Premier Jiang Yi-huah (江宜樺) yesterday urged public servants not to drink and drive, saying that the Public Functionary Discipline Commission would hand down “the most severe punishments” for bureaucrats and officials who violate the drunk-driving laws.
Jiang’s remarks came after recent drunk-driving accidents involving public servants, including one over the weekend in which an employee of the Council of Agriculture’s Taitung Forest District Office allegedly hit and killed two young people, a brother and sister.
Executive Yuan spokesperson Cheng Li-wun (鄭麗文) said Jiang told a Cabinet meeting that public servants should never drink and drive because they have to set a good example to society.
The recent cases of public servants being involved in drunk-driving accidents not only were a tragedy for victims’ families, but they have also “greatly tarnished the government’s image,” Jiang was quoted by Cheng as saying.
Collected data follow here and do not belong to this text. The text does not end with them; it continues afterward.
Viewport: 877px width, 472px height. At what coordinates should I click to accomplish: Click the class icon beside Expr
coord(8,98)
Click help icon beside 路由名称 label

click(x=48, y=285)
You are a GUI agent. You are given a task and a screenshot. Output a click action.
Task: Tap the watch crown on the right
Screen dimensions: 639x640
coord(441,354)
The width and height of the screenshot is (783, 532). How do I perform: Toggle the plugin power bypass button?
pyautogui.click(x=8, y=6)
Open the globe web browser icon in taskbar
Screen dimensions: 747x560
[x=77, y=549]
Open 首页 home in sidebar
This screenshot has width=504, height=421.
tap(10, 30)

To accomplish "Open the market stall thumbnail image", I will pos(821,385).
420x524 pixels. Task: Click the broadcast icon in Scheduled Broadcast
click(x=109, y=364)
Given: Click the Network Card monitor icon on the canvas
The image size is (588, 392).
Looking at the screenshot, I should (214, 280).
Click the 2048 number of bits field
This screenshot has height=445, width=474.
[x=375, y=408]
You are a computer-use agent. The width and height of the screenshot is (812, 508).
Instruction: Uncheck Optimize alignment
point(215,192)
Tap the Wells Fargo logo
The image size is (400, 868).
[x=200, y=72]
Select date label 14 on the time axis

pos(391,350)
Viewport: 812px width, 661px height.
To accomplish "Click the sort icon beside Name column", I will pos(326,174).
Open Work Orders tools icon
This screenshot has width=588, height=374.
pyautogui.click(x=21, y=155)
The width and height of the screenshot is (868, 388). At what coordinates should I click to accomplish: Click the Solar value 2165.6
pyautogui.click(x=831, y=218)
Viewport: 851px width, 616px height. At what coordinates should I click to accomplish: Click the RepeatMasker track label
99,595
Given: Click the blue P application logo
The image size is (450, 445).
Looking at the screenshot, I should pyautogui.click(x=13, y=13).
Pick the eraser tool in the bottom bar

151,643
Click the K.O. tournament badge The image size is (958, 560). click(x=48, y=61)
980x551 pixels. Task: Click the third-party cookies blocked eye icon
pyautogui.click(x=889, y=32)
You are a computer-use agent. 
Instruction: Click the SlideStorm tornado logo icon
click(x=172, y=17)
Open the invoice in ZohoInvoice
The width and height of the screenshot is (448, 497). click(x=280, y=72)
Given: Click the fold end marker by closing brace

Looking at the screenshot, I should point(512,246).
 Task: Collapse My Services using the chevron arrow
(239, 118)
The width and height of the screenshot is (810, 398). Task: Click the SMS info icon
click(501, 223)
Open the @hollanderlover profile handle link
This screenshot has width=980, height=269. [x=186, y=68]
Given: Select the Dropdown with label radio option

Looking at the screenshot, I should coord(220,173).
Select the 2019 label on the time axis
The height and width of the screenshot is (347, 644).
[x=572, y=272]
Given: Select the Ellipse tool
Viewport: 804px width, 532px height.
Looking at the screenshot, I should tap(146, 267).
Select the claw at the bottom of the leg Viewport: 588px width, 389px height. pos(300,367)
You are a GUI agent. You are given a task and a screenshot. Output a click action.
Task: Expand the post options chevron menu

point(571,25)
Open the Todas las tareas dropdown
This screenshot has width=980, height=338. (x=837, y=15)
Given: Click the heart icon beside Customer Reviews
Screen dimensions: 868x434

Aside from the penalties for drivers involved in alcohol-related traffic accidents under the recently revised Criminal Code — those found guilty face a jail sentence of up to 10 years — Jiang said they would also be handed “the most severe punishment” by the Public Functionary Discipline Commission, the spokesman said.
Later yesterday, Directorate-General of Personnel Administration Minister Frank Huang (黃富源) said that public servants who drive while over legal alcohol limit could be dismissed from their posts if the violation is determined to be severe.
Not every public servant would face losing his or her job because of drunk-driving, but the Public Functionary Discipline Commission can decide to give that punishment in accordance with the Civil Servants Evaluation Act (公務人員考績法) and the Public Functionaries Discipline Act (公務員懲戒法), Huang said.